The change is the handiwork of an elite Pentagon unit known as the Defense
Digital Service, which reports directly to the secretary of defense. The DDS
bills itself as a “SWAT team of nerds” tasked with solving emergency problems
for the department and conducting experimental work to make big technological
leaps for the military.
Created in 2015, the DDS operates a Silicon Valley-like office within the
Pentagon. It has carried out a range of special projects in recent years, from
developing a biometric app to help service members identify friendly and enemy
forces on the battlefield to ensuring the encryption of emails Pentagon staff
were exchanging about coronavirus vaccines with external parties.
Brett Goldstein, the DDS’s director, said in a statement that his unit had
authorized a “pilot effort” publicizing the IP space owned by the Pentagon.
“This pilot will assess, evaluate and prevent unauthorized use of DoD IP address
space,” Goldstein said. “Additionally, this pilot may identify potential
vulnerabilities.”
Goldstein described the project as one of the Defense Department’s “many efforts
focused on continually improving our cyber posture and defense in response to
advanced persistent threats. We are partnering throughout DoD to ensure
potential vulnerabilities are mitigated.”

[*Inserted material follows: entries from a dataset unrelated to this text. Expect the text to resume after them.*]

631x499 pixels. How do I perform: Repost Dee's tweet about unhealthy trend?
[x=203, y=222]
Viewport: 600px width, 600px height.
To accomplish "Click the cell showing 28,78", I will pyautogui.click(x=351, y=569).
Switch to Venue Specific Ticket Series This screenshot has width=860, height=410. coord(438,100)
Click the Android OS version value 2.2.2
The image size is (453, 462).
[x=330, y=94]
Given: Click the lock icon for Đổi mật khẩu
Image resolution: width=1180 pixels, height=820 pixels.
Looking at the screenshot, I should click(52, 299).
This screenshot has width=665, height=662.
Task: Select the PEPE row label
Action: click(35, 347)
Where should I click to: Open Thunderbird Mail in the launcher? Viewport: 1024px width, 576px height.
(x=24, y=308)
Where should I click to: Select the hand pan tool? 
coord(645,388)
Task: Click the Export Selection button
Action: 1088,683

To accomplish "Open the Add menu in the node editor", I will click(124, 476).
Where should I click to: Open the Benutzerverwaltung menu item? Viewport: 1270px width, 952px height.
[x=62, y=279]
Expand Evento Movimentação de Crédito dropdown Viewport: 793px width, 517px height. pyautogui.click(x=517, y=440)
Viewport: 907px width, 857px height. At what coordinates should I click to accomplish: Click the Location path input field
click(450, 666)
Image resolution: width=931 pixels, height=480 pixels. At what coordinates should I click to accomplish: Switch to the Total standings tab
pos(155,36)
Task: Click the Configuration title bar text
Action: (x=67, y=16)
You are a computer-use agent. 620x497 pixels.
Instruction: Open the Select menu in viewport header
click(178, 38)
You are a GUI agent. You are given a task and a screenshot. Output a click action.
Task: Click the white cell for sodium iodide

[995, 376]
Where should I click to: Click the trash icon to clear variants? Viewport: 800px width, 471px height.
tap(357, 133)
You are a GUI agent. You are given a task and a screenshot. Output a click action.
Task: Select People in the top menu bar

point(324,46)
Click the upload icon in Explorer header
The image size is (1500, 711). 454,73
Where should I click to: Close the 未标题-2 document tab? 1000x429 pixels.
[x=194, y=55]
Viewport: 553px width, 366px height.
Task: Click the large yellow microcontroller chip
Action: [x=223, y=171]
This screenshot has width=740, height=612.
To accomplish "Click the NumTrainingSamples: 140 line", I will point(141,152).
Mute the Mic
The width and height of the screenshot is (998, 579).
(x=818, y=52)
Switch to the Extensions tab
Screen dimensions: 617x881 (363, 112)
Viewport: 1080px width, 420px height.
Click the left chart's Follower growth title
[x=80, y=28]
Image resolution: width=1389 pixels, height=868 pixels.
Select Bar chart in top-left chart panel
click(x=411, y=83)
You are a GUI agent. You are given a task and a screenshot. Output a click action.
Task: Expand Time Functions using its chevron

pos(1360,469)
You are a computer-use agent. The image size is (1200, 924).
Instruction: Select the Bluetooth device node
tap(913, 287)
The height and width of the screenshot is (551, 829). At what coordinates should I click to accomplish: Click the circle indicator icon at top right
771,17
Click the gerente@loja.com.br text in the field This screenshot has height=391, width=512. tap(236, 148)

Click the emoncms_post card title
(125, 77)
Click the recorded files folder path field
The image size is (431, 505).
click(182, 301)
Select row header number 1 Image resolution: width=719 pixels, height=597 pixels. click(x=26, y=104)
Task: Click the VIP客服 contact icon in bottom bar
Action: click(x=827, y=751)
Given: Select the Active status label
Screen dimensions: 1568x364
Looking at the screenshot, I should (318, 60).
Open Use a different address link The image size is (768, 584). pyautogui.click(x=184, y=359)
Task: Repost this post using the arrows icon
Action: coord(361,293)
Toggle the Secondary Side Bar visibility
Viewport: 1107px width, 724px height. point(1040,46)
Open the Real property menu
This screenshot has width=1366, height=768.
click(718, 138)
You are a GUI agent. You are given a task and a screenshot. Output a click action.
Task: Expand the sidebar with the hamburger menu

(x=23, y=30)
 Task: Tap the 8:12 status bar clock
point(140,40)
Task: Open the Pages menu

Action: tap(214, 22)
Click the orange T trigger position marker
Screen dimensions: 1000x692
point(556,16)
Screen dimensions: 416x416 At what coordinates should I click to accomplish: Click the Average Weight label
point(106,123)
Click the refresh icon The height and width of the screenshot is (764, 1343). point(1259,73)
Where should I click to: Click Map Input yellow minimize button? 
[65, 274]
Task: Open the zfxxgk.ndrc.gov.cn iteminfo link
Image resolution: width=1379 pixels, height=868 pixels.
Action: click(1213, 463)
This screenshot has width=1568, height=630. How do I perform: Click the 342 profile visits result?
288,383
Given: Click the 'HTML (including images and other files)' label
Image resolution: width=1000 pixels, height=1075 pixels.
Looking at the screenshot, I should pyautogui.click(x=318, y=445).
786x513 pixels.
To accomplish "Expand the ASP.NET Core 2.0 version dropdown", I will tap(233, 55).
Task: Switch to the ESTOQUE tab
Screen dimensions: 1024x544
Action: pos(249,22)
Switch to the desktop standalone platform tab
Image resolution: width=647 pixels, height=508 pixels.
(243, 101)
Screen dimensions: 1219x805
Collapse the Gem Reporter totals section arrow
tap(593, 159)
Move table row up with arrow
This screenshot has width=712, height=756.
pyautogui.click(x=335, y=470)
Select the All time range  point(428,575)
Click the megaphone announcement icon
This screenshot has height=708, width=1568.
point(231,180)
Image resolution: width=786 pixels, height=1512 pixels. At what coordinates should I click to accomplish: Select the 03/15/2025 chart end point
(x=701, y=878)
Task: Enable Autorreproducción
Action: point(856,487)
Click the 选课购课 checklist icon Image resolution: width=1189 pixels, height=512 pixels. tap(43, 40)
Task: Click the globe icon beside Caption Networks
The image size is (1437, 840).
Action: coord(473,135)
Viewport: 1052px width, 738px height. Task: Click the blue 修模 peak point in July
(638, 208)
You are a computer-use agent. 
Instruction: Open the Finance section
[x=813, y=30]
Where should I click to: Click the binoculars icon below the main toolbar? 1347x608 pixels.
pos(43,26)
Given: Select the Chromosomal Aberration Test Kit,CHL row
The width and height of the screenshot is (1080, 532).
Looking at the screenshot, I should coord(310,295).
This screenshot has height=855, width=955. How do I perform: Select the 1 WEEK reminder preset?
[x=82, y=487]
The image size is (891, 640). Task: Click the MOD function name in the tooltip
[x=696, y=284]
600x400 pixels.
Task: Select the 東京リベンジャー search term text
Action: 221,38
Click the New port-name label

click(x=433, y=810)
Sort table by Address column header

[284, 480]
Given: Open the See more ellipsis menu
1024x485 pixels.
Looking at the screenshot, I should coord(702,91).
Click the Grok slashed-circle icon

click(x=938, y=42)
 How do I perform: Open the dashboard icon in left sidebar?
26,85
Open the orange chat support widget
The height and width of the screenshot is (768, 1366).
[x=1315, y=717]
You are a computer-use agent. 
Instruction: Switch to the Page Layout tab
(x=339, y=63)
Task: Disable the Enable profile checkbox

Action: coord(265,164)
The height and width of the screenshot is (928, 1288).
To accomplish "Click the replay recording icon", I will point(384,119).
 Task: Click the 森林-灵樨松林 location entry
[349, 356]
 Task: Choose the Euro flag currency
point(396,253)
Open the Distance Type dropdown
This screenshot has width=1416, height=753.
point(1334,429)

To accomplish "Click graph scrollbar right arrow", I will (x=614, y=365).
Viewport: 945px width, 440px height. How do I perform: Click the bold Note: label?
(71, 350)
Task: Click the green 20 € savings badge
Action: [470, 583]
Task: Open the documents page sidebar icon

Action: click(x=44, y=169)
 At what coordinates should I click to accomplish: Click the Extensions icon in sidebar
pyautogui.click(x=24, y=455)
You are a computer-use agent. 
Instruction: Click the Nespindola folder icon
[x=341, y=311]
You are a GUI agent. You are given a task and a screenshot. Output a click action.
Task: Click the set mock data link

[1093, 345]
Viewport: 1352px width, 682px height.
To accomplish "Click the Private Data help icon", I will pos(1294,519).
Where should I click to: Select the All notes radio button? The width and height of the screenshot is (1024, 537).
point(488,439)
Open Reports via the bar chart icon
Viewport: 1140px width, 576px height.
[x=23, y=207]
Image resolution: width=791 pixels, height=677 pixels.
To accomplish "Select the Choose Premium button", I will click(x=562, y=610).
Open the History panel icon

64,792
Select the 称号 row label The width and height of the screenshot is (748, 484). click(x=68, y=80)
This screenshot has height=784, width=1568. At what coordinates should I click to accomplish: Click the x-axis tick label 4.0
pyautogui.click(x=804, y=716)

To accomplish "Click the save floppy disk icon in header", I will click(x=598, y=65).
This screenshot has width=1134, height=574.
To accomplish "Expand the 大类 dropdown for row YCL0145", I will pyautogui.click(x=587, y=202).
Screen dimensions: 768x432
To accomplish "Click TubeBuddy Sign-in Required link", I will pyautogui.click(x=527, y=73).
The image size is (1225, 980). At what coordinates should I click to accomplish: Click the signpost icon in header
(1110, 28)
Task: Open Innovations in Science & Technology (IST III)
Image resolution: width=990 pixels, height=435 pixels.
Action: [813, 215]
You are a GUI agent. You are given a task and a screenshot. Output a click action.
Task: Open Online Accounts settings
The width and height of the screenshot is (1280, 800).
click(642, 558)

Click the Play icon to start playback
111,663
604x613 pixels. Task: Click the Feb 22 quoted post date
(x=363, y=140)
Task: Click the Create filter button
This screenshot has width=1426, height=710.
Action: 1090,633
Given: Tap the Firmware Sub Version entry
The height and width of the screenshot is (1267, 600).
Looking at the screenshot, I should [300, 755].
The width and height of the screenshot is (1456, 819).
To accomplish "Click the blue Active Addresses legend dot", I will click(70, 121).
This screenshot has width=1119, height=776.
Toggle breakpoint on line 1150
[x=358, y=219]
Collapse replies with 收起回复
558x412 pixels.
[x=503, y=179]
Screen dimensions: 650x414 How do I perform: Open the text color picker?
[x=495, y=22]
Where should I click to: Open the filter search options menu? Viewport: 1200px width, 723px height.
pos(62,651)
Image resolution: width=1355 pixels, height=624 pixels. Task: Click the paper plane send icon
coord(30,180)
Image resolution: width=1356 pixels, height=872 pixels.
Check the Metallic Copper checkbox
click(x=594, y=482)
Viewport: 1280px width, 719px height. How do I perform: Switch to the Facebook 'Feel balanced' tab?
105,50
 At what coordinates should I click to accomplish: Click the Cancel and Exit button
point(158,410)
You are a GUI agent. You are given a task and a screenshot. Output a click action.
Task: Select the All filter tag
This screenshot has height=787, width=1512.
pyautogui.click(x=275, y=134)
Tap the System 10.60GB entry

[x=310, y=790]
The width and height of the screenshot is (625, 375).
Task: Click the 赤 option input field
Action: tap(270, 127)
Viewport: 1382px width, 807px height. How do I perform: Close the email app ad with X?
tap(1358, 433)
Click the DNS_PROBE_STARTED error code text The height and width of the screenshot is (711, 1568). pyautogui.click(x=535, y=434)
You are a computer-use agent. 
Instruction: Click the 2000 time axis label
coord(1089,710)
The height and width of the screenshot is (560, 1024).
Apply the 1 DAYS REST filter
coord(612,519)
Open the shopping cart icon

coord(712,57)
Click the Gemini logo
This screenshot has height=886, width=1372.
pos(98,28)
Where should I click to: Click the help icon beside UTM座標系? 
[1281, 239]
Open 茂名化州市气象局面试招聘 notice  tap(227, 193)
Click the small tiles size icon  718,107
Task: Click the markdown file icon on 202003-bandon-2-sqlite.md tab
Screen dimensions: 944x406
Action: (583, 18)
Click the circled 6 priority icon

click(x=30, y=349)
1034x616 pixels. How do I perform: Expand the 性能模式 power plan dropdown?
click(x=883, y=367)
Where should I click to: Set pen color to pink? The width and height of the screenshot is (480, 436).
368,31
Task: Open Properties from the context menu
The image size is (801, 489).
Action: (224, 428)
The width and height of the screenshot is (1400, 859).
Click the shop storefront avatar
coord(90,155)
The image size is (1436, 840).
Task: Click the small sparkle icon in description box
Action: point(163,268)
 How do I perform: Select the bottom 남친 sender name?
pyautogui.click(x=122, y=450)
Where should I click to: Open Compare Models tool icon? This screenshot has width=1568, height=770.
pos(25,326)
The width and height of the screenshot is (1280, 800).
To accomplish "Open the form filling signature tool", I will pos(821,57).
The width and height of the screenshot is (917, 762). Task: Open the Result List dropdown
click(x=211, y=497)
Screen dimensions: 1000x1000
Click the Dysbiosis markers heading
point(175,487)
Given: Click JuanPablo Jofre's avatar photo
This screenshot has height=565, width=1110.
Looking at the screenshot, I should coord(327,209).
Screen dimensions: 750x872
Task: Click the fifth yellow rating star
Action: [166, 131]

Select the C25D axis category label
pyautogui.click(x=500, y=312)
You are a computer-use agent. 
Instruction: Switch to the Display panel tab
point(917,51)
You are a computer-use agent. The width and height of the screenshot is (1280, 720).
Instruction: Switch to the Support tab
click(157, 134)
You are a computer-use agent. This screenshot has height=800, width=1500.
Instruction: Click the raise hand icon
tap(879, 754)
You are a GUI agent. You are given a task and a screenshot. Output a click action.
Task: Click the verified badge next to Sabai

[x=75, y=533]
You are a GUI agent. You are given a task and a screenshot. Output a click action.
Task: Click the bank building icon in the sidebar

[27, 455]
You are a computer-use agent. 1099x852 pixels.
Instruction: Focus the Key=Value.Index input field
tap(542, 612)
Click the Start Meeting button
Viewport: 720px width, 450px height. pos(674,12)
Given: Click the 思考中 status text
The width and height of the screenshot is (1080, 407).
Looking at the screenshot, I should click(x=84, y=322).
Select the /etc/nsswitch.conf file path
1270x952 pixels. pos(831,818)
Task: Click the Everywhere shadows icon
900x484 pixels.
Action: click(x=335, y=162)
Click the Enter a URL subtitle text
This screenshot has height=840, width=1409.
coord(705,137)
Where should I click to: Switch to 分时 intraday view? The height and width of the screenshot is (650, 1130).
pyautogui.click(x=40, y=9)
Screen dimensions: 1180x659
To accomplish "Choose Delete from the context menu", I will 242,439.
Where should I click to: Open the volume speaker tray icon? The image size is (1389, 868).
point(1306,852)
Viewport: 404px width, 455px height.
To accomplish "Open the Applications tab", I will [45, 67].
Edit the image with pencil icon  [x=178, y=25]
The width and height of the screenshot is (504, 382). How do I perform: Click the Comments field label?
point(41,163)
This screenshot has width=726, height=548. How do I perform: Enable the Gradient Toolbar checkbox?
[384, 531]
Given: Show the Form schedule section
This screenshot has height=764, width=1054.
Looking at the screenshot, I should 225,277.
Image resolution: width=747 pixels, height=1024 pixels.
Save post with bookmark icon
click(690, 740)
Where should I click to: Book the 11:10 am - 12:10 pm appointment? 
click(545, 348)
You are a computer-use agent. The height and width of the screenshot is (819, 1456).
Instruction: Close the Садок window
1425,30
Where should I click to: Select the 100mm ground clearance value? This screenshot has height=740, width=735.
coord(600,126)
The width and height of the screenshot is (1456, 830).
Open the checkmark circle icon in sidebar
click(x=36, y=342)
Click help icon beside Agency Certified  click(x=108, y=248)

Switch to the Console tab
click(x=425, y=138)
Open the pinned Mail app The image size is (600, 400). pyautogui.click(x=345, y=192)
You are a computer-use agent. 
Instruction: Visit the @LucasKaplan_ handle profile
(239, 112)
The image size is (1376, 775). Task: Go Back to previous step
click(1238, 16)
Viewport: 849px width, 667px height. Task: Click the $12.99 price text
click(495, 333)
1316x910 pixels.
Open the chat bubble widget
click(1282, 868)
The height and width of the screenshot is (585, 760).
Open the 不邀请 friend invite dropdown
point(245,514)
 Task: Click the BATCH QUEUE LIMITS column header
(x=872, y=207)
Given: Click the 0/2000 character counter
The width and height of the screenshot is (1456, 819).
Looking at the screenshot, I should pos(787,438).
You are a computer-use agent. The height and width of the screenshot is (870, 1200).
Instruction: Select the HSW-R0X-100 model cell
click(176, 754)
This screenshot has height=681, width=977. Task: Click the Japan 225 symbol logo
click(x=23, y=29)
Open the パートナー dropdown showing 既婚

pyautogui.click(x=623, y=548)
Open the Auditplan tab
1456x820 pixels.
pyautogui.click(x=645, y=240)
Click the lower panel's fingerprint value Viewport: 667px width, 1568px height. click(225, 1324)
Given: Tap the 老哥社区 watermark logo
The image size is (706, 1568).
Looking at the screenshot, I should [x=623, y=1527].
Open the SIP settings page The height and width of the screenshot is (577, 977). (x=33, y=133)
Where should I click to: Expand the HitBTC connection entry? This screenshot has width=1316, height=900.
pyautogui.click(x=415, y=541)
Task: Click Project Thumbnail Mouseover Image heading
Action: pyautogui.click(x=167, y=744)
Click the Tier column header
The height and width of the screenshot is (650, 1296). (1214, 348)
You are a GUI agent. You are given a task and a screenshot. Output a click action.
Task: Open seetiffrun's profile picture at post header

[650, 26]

The specifics of what the effort is trying to achieve remain unclear. The
Defense Department declined to answer a number of questions about the project,
and Pentagon officials declined to say why Goldstein’s unit had used a
little-known Florida company to carry out the pilot effort rather than have the
Defense Department itself “announce” the addresses through BGP messages — a far
more routine approach.
What is clear, however, is the Global Resource Systems announcements directed a
fire hose of Internet traffic toward the Defense Department addresses. Madory
said his monitoring showed the broad movements of Internet traffic began
immediately after the IP addresses were announced Jan. 20.
Madory said such large amounts of data could provide several benefits for those
in a position to collect and analyze it for threat intelligence and other
purposes.
The data may provide information about how malicious actors operate online and
could reveal exploitable weaknesses in computer systems. In addition, several
Chinese companies use network numbering systems that resemble the U.S.
military’s IP addresses in their internal systems, Madory said. By announcing
the address space through Global Resource Systems, that could cause some of that
information to be routed to systems controlled by the U.S. military.
The data could also include accidental misconfigurations that could be exploited
or fixed, Madory said.
“If you have a very large amount of traffic, and someone knows how to go through
it, you’ll find stuff,” Madory added.